Soon after, he launched Slide, a social networking business that he sold to Google for hundreds of millions. He now runs yet another company– the digital loan business, Affirm– and other endeavors as well. Levchin is here to talk about how to find and build successful tech startups over and over again.
Hello, everyone. Welcome to “Influencers.” I’m Andy Serwer. And welcome to our guest, Max Levchin, CEO of Affirm, co-founder of PayPal– part of the PayPal Mafia, and a million other endeavors– maybe just a polymath. We can call you that. We’ll get into all the things you’ve done.
MAX LEVCHIN: I like that. I like that.
ANDY SERWER: Anyway, welcome. Good to see you.
MAX LEVCHIN: Good to see you.
ANDY SERWER: So, Max, how would you describe what you do to, say, an 8-year-old nephew? What do you do for a living? What’s your work?
MAX LEVCHIN: So I normally tell people I start and run companies– that’s kind of a one– one-liner introduction. But, when pressed, I revert back to, I just write code. That’s kind of how I think of myself.
ANDY SERWER: A coder.
MAX LEVCHIN: A coder, a hacker, a builder, a company starter. That’s– I haven’t thought of this one–
ANDY SERWER: OK.
MAX LEVCHIN: –too carefully.
ANDY SERWER: All right. Well, maybe we can loop back to it. Why don’t you tell me about Affirm, your latest company right now.
MAX LEVCHIN: It’s been latest company for over seven years, so it’s a bit of a– bit of a long-in-the-tooth startup, but still very much a startup. The– it’s a bit of a throwback to my PayPal days. So PayPal was all about innovating above the credit card rails, where we took credit cards– which, 20 years ago, were really hard to use online– and built the user interface– which turned out to be much more than a user interface– to make it easy to use in a browser. And online commerce was never the same.
20 years later, it took me a long time to realize that, the underlying infrastructure– the– what’s below the rails, below the ground– isn’t especially well-made. It’s not transparent. It’s not especially consumer-friendly. It has its own user interface problems– makes money on people’s mistakes, kind of, at a very fundamental level.
And so I wanted to go back in there and see if it can be remade better. So seven and a little bit years ago, we started a company with initially just a very narrow view of, let’s do a better job scoring credit. So– so the venerable credit score that everybody uses today is pretty opaque. It’s not really clear.

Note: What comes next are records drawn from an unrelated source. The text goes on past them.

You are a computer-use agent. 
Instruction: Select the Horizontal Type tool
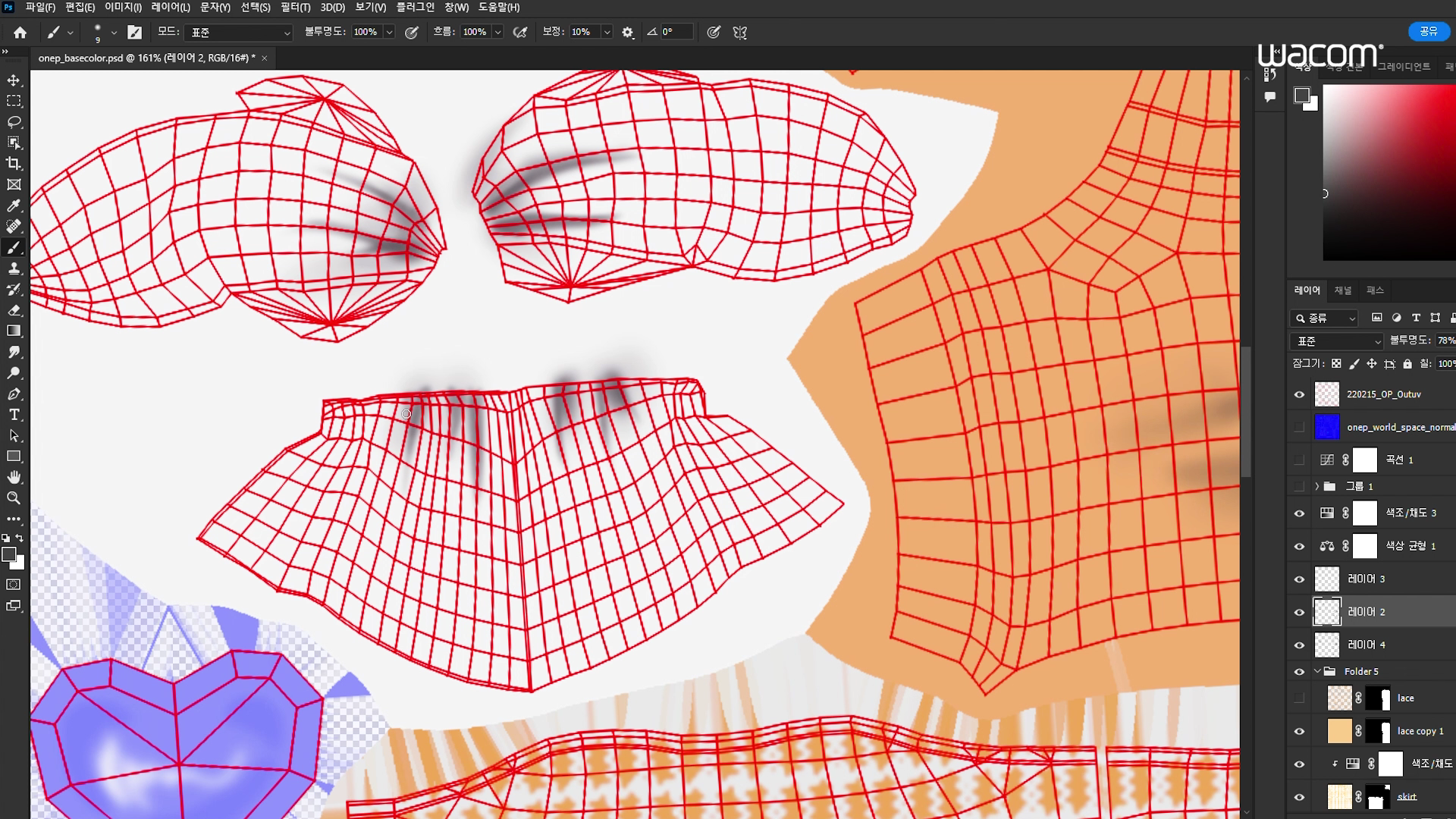click(x=14, y=415)
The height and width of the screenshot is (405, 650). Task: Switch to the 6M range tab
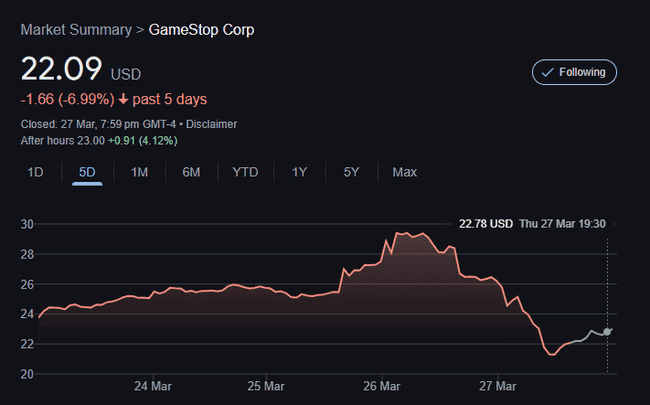click(x=191, y=172)
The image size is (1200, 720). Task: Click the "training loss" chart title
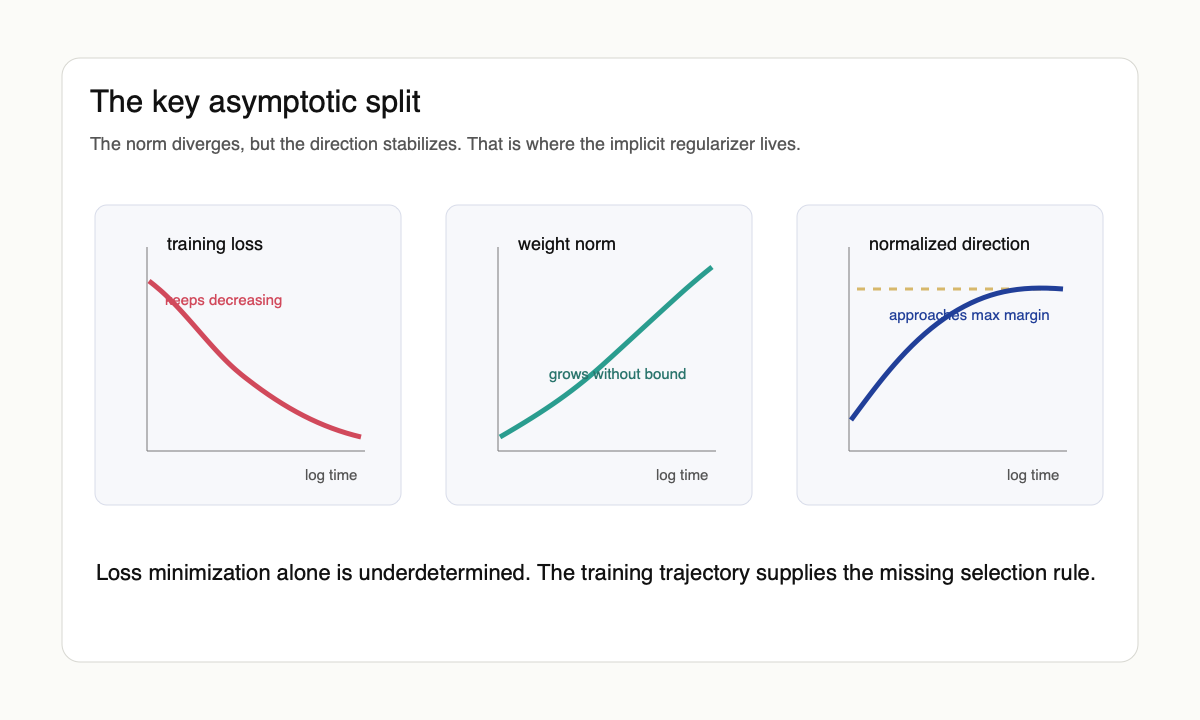[214, 244]
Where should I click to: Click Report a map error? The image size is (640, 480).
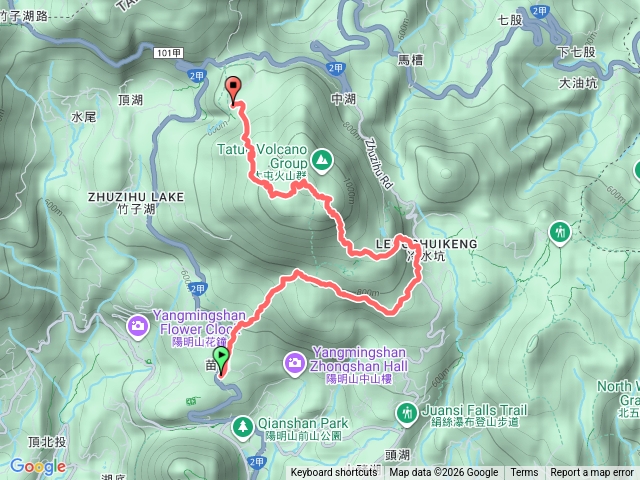pyautogui.click(x=592, y=472)
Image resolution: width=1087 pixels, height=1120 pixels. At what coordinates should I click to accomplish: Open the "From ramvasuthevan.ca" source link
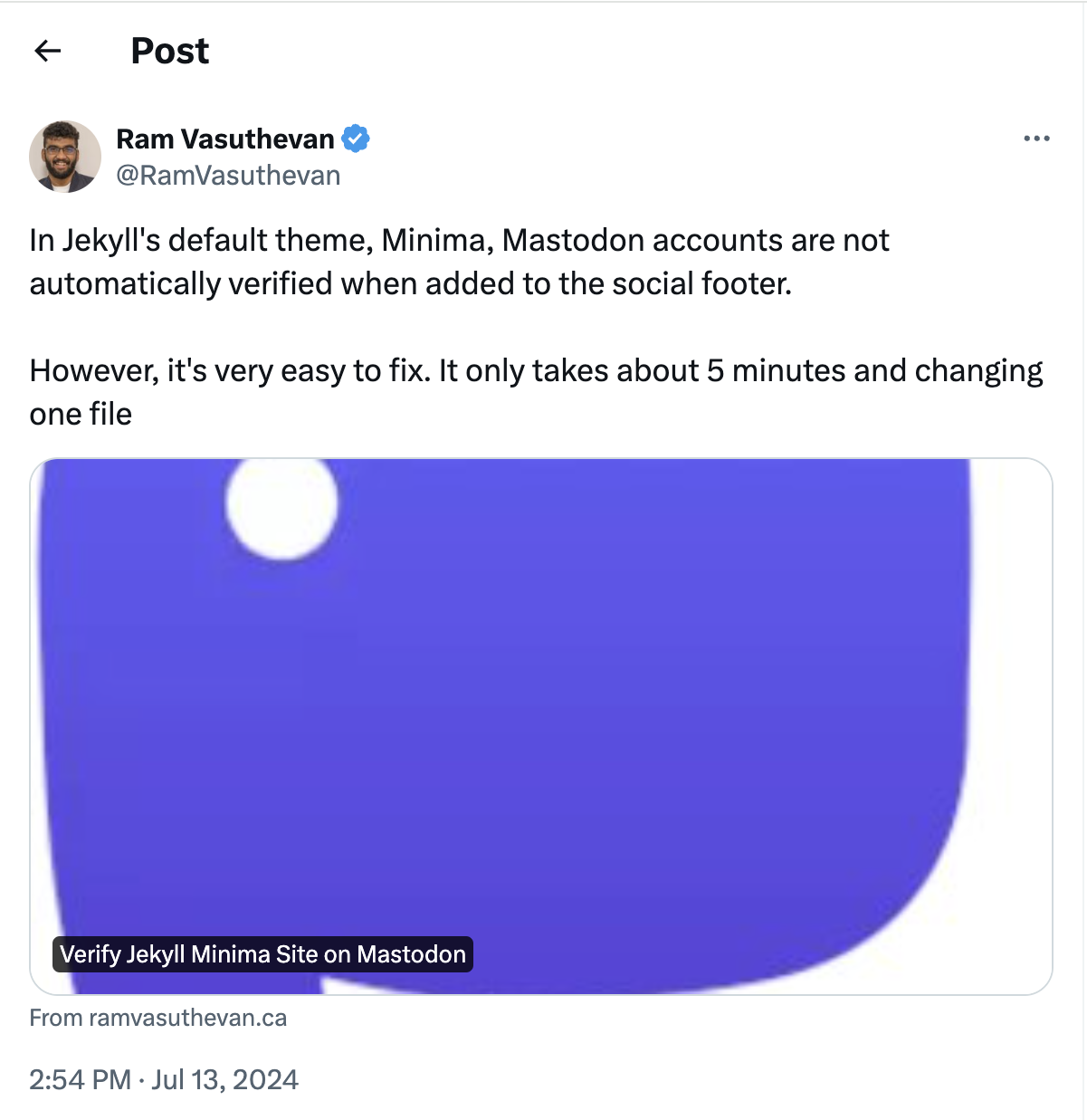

There’s plenty of information online, where this fraction is how much credit you have used, and this fraction is how much money you made. But there’s not a whole lot more to it that’s been well understood. And, as a result– and, from personal experience, I came to the US as a teenager, had to have my PayPal co-founder sign for my first car loan, my first cell phone.
You know, this is after PayPal IPO, so your credit history is– is not exactly well-utilized as your credit is being assessed. And so Affirm, initially, was this idea, let’s build a better score– let’s build something that’s transparent, that’s inclusive, that brings people in where they’re being excluded.
And then it expanded from there, where, at this point, we are embedded at the point of sale as a lender of records. So when someone wants to buy a thing, we will underwrite you– tell you, hey, here’s how much credit we can offer you. We’ll actually pay the merchants, and we’ll take the risk on you and finance your purchase. And then we’ll bill you over time.
The cool thing about Affirm, sort of through this commitment to transparency, we price everything in dollars, as well as rates. So you know exactly how much you will pay all in. So your principal, your interest, we stop at that number. So once you’ve paid us the amount we promise that you will, you cannot pay us more, which means we don’t compound interest into the principal, but, more importantly, we don’t charge fees of any kind, including no late fees.